7
votes

I would like to devote a single route of my EmberJS app to being a multi-step form. This is the only time I want my URL to remain unchanged, so location: 'none' is not an option (as far as I can tell). I have controllers at other routes that are tightly integrated with the URL as they should be.

But at this single, unchanging URL I would like to accomplish the following:

  1. User answers some questions.
  2. User clicks a button and old questions are replaced with new questions.
  3. Rinse and repeat until the last "page" where all the data is finally .save()-ed on submit.

The way handlebars works is really throwing me for a loop on this.

I have been pouring over the documentation, but can't really find an example. I have a feeling that it is a case where I just don't know what I don't know yet. So if someone could point me in the right direction, hopefully that's all I'd need.

2

2 Answers

12
votes

You could achieve this with some actions, and some values that defines the state of the form.
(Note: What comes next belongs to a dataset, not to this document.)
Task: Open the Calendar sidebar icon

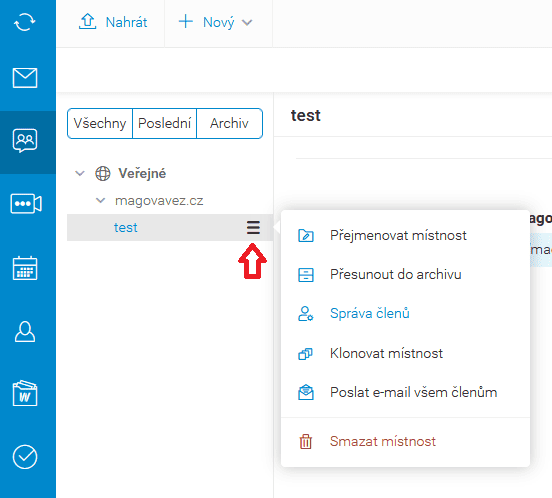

Your controller could have some states properties like the following.

// Step one is default.
stepOne: true,
stepTwo: false,
stepThree: false,

How you want to transition from step to step, is a matter of use case, but you would end of changing the step properties, like so.

actions: {
  toStepTwo: function() {
    this.set('stepOne', false)
    this.set('stepOne', true) 
  },
  // But you could put this with some other functionality, say when the user answer a question.
  answerQuestion: function() {
    // Run some question code.
    // Go to next step. 
    this.set('stepOne', false)
    this.set('stepOne', true) 
  },
}

In your template you can just encapsulate your content using the if helper.

{{#if stepOne}}
  Step one
{{/if}
{{#if stepTwo}}
  This is step two
{{/if}}

So the reason for create 3 step properties here, instead of

currentStep: 1,

Is for the sake of handlebars, currently you can't match a current step like so.

{{#if currentStep == 1}}

Well unless you create a handlebars block helper.

26
votes

I started with MartinElvar's excellent answer, but wound up in a different place since I needed to validate a form on each page of the wizard. By making each page of the wizard it's own component, you can easily constrain the validation of each page.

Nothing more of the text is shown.